ROYAUME UNI – Moray - A researcher at the University of the Highlands and Islands (UHI) hopes to gain an understanding of sounds heard thousands of years ago. Michelle Walker's investigation will involve a cave in Moray where human remains from the Late Bronze Age were previously found by archaeologists. It is believed prehistoric people buried their dead in the cave in rituals involving beating a drum. Ms Walker has proposed beating a drum in the same location. The UHI graduate believes the acoustics of Sculptors Cave where the bodies were laid could have affected mourners' mood. The research, known as archaeoacoustics, has previously given archaeologists a better understanding of how sound behaves inside Neolithic temples in England and Ireland.

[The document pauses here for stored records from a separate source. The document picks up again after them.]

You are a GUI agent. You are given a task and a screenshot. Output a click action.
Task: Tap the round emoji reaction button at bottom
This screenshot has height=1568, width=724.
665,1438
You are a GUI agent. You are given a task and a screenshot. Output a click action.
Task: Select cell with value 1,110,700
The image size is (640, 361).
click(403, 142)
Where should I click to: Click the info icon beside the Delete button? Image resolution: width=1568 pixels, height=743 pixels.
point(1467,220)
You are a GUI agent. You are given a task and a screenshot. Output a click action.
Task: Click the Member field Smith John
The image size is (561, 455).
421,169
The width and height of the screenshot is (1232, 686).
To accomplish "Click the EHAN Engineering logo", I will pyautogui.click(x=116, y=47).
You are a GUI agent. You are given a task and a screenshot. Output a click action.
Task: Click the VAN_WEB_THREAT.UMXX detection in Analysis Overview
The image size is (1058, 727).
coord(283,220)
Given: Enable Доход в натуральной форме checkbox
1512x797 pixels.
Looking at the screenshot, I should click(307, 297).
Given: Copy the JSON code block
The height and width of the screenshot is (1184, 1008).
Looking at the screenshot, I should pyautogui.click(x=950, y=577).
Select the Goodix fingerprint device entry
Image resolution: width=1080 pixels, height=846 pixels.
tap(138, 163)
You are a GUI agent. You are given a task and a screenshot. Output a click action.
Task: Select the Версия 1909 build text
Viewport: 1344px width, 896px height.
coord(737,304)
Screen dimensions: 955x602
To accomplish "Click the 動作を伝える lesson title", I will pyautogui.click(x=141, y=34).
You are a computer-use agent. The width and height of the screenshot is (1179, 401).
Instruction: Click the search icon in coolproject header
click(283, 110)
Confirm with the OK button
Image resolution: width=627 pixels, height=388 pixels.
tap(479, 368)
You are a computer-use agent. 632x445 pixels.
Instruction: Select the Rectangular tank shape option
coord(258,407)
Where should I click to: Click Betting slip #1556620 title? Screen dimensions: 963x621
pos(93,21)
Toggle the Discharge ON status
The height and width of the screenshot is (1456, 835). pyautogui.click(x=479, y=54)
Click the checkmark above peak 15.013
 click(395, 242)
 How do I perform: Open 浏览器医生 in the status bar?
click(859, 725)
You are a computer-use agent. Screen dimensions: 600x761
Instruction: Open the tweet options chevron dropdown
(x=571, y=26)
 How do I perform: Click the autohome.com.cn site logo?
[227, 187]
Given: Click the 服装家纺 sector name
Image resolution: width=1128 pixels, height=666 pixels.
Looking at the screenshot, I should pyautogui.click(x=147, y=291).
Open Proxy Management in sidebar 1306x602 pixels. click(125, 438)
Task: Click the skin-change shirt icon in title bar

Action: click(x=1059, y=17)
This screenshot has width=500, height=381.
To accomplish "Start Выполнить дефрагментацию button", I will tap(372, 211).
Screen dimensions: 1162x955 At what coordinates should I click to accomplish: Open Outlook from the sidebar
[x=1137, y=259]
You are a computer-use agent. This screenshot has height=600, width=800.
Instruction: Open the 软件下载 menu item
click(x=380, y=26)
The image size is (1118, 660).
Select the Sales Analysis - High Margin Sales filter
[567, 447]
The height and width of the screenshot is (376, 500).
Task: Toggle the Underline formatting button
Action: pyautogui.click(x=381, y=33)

ITALIE – Aquileia - The Roman city of Aquileia, in Friuli Venezia Giulia, is one of Italy's 51 world heritage sites but the discovery of a Bronze Age village just outside the city has cast new light on the area's human history,Corriere della Sera reported. The village was found next to an ancient Roman canal, known as the Canale Anfora, by a team of archaeologists from the University of Udine. From 200BC until 400AD Aquileia – today home to just 3,500 inhabitants – was one of the biggest and most important market towns in Europe, with a population of some 100,000. Much is known about the town's Roman origins, which now stretch back even further. Archaeologists were first alerted to the possible existence of an earlier "protosettlement" after carrying out a geophysical scan in 1980, but had to wait until 2013 before excavations could get underway. The excavations, which concluded in December, have revealed the remains of a Bronze Age village which had area of 100,000 square metres. Among the findings were the foundations of several buildings made from gravel and stone - once the walls of Bronze Age homes. The digs also unearthed a series of open hearths, which were used for cooking and manufacturing goods. Numerous fragments of pottery and other household items such as rudimentary spindles we also found. Based on the artefacts found at the site, experts say the settlement existed for some 300 years between 1500BC and 1200BC, during which time it is thought to have been a key trading point - much like the later Roman town on Aquileia – which followed it. “We think that during the middle Bronze Age the villagers got together with other groups from nearby settlements on convivial occasions, when trade would take place,” Borgna said. The discovery represents another tantalizing challenge for archaeologists in the region, who have until now only excavated a fraction of the ancient Aquileia. Research has now moved out of the field and into the laboratories at the University of Udine, where fragments of organic matter found at the site are being analyzed to try to discover how the villagers ate. The numerous samples of pottery are also being analyzed and accurately dated in a bid to reveal more information about the cultural exchanges which were taking place, 1,000 years before the Roman colony was founded.